■ TASK TO COMPLETE ■
Word for word, copy the line containing "Click the 'STRATEGIE, BOUW" and every line after it in the records below, leaving pictures out.

■ THE RECORDS ■
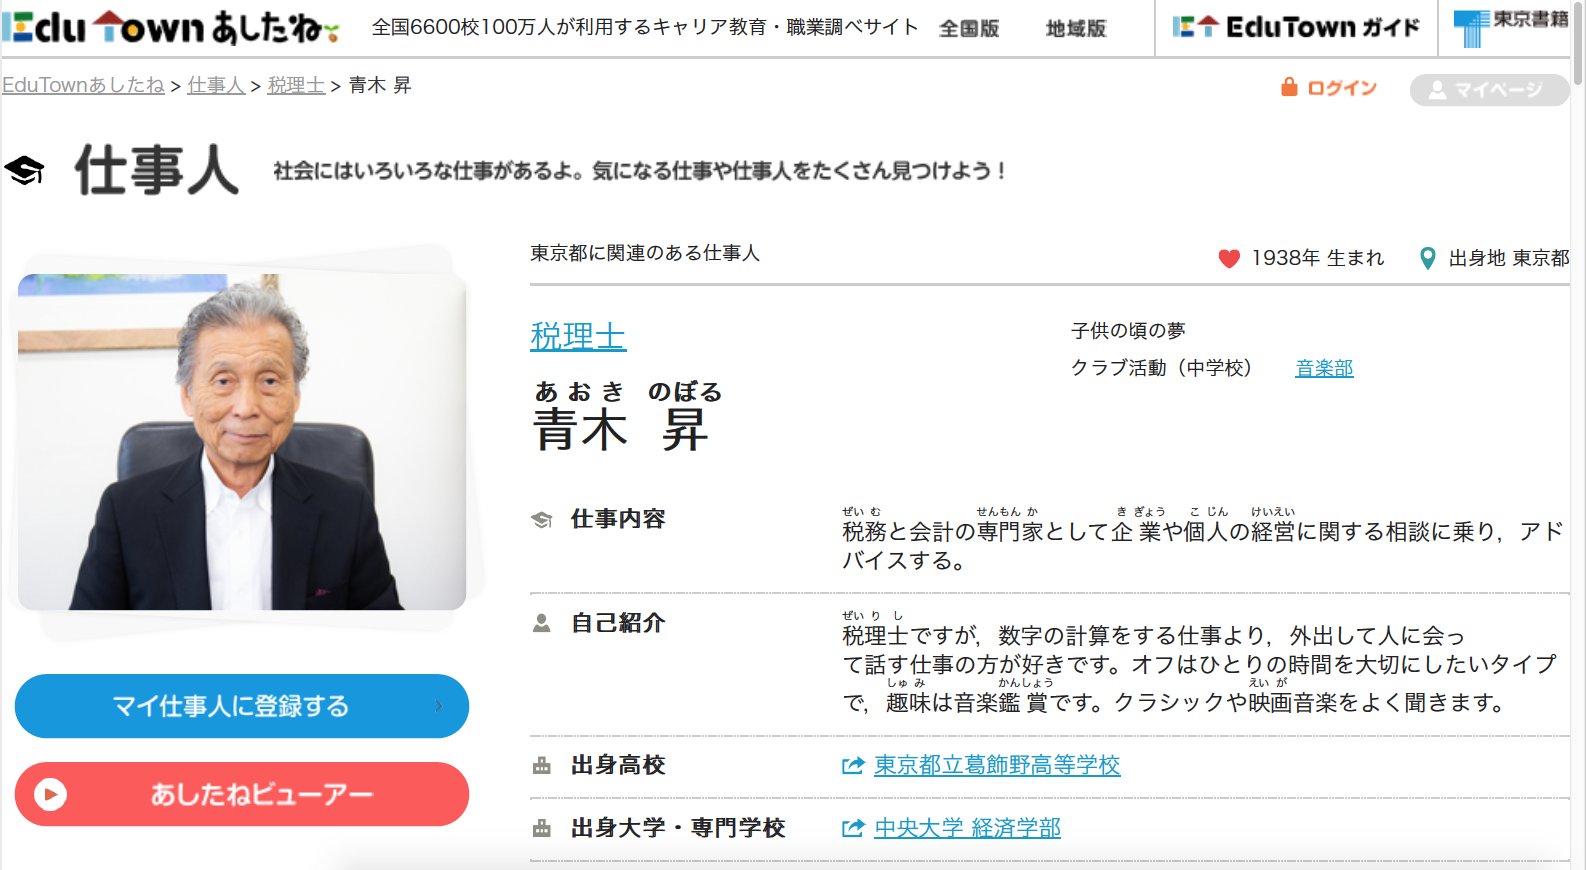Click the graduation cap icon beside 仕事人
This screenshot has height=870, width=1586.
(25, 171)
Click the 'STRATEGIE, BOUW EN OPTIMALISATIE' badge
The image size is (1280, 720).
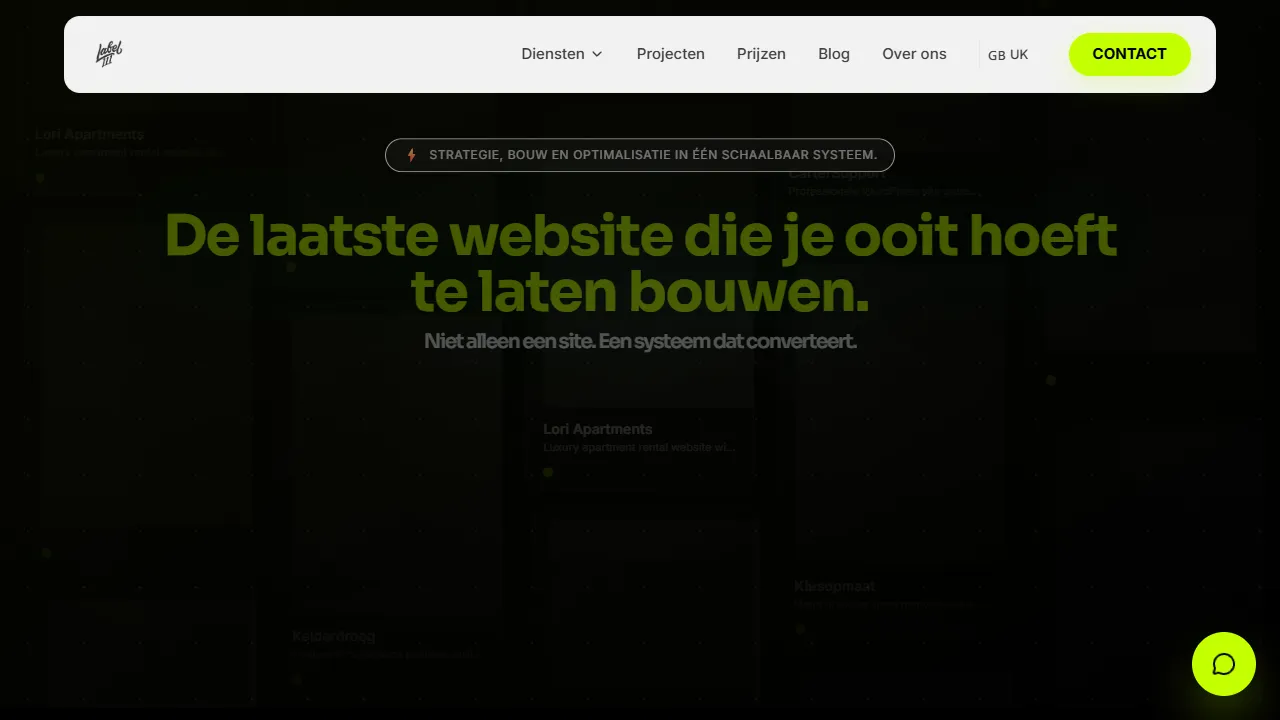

■ TASK RESULT ■
Click the 'STRATEGIE, BOUW EN OPTIMALISATIE' badge
The image size is (1280, 720).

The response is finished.